See, as a crafter I like to cut designs out of vinyl and those can be used to make signs or shirts with. BUT, if you've done this, then you know the tricky part is the piece that is in the middle of an object – like the letter O or letter A. These have a space in the middle that's not connected and therefore with vinyl you'll have to place it in the middle of your design as a separate piece.
With transfers, your design is all in one sheet. You can see from the photo that the “e” in the middle of the word is all included! If you look at the words above it there are lots of letters that have “middles” in “doubt, add”. It's all together! So this means that you peel off one-piece – all stuck together- and place it where you're going to paint or ink.
How to use a transfer
So, let's talk about how to use this beautiful thing! It's really quite simple.
Before you start, you may want to gather these additional items. I'd also suggest you put an X (or you can write the design name) on the back of your sheet with a permanent marker. Then, you're going to peel the front off the back carrier sheet and place the transfer of a fuzzing cloth. I love the fuzzing cloth from Chalk Couture (here are some tips on using your fuzzing cloth).
If you don't have a fuzzing cloth then an old hand towel will do. This will remove some of the sticky from your transfer so it doesn't stick so well to your project that you can't peel it up.
Don't worry, we'll be cleaning it to “reactivate” the sticky so make sure you don't skip this part.
Not fuzzing your transfers will cause them to stick REALLY well to your project and you could damage or destroy the transfer trying to get it off once you've painted. You could also damage your surface by peeling up part of it if you are using a non-Chalk Couture board. Additionally, if you are layering designs, it could peel up the first layer of chalk paste.
If you are inking on fabric then you do not need to fuzz your transfer. You will need to make sure it is “sealed” to make sure your ink does not bleed around the edges of your transfer.
If you are using your transfer on a rough wood surface, you will want to wax your surface first. You can learn more about waxing wood in an upcoming article.
I like to clean chalk couture transfers immediately after using. This keeps the paint from clogging up the silkscreen areas so I can get the maximum value from my transfer.

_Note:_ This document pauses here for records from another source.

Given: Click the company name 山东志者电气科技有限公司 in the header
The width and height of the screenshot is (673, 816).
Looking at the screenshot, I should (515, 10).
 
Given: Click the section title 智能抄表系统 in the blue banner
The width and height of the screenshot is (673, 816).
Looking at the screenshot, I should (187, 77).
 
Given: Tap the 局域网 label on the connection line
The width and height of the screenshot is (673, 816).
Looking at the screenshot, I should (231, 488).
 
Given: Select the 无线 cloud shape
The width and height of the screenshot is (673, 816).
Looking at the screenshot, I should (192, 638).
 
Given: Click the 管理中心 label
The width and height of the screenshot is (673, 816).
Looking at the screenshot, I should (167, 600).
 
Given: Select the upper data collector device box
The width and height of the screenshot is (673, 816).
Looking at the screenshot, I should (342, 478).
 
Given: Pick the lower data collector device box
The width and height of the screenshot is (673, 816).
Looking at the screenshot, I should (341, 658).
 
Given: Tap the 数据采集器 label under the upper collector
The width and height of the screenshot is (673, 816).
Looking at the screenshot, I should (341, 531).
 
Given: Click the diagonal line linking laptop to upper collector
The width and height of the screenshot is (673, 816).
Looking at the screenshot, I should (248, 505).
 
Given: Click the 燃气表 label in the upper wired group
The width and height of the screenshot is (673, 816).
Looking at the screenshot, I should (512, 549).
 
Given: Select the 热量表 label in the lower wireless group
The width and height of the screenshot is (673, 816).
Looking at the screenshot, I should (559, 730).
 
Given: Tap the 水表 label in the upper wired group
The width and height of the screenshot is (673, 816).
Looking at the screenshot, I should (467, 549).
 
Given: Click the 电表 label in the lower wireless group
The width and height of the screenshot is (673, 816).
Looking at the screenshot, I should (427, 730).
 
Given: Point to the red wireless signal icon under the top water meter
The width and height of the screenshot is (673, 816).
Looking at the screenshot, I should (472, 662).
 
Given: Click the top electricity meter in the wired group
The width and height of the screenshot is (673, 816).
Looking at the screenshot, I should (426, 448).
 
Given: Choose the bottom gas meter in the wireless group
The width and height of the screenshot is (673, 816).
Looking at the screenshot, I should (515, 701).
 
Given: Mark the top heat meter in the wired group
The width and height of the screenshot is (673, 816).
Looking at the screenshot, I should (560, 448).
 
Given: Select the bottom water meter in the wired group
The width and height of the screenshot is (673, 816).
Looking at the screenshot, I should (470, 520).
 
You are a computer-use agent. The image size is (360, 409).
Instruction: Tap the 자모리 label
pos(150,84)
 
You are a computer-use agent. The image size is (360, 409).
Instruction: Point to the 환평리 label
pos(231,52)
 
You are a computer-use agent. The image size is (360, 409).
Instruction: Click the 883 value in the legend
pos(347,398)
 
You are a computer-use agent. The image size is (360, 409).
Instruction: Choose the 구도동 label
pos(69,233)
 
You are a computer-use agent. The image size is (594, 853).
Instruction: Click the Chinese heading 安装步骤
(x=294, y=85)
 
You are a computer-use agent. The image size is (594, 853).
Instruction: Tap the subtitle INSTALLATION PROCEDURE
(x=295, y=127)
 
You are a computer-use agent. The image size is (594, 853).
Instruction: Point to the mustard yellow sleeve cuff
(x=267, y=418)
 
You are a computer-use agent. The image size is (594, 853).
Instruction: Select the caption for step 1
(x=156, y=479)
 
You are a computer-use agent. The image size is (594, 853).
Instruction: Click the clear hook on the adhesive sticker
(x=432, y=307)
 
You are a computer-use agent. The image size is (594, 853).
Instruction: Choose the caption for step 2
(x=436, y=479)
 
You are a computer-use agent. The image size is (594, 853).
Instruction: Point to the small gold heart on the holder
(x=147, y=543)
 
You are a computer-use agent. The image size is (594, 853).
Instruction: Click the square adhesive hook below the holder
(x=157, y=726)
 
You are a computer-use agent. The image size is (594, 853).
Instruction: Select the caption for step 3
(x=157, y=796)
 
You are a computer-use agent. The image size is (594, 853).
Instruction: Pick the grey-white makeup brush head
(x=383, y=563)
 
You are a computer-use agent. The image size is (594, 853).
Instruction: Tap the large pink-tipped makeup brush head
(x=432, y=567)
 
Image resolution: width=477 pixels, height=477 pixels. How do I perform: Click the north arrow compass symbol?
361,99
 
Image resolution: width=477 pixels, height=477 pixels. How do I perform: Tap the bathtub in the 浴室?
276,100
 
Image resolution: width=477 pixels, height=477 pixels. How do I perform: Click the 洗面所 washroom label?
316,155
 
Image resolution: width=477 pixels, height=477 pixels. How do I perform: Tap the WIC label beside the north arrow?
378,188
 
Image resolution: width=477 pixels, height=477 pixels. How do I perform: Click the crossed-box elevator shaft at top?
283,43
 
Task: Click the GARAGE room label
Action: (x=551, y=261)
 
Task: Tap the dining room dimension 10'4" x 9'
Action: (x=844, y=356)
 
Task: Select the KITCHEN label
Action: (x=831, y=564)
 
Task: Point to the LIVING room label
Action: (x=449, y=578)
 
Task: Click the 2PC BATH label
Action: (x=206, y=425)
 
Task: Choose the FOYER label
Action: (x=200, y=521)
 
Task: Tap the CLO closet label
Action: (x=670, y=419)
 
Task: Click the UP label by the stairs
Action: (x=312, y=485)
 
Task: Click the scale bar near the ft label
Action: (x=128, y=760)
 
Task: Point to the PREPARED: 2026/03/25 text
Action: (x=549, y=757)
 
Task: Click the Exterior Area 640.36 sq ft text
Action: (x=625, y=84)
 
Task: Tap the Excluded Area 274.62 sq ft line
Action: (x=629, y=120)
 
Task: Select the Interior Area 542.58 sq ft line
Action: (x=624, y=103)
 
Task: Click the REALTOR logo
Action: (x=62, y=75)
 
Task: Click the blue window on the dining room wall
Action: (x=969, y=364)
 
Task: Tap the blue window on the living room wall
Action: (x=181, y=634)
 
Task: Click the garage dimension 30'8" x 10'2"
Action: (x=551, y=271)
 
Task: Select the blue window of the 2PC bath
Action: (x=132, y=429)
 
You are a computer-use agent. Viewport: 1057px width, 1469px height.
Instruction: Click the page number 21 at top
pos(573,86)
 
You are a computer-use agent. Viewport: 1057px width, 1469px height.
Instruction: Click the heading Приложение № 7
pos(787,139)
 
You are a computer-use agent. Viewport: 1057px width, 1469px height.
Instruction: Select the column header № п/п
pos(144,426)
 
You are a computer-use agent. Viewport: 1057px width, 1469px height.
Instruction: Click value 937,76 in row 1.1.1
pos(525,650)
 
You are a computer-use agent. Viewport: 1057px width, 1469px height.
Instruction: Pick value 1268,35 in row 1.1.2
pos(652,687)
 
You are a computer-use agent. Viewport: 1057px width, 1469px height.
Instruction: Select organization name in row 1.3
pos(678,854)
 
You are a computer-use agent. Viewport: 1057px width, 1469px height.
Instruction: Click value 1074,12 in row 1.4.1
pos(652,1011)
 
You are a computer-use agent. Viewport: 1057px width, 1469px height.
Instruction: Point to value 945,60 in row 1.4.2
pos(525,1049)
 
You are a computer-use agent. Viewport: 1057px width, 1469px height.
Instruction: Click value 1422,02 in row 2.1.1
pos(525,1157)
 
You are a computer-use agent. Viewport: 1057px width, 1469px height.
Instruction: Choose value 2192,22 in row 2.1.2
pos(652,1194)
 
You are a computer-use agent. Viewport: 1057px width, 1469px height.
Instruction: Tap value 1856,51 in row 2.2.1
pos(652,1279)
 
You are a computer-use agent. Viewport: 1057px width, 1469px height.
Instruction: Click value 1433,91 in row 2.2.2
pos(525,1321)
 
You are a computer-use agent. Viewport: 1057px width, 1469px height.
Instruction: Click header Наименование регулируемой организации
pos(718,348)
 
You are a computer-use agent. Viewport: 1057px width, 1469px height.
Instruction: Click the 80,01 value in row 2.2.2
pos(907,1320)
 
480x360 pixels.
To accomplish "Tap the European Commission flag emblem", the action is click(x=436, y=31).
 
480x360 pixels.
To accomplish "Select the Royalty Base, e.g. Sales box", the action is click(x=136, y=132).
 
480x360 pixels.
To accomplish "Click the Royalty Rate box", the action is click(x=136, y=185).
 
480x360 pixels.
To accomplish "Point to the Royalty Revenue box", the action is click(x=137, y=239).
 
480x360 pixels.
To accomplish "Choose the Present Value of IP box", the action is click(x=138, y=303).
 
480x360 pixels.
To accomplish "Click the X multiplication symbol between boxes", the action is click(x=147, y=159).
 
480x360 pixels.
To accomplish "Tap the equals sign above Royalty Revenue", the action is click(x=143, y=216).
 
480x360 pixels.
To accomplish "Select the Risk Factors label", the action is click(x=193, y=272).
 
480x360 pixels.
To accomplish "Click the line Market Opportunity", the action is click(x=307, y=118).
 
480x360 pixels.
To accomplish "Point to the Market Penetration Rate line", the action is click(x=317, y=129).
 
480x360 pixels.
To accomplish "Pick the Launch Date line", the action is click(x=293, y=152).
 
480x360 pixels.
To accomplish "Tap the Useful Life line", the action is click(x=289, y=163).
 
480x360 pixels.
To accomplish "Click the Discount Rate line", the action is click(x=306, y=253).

You'll want a large pan filled with enough water to cover the bottom. If you're using a small A size transfer, a plastic dish also works well. I'm very much into recycling so I use a plastic tub that held food and I use that (after I thoroughly clean it!).
After painting and carefully peeling off the transfer, lay it flat into the water. Make sure there's enough water to submerge the transfer. I then use my fingers to rub the paint off the transfer.
You can also use board erasers to help get additional paint off. Keep in mind some paint colors like red or black that are deep colors may stain your transfer and that's ok. Also, inks tend to have higher pigments and will also stain more easily.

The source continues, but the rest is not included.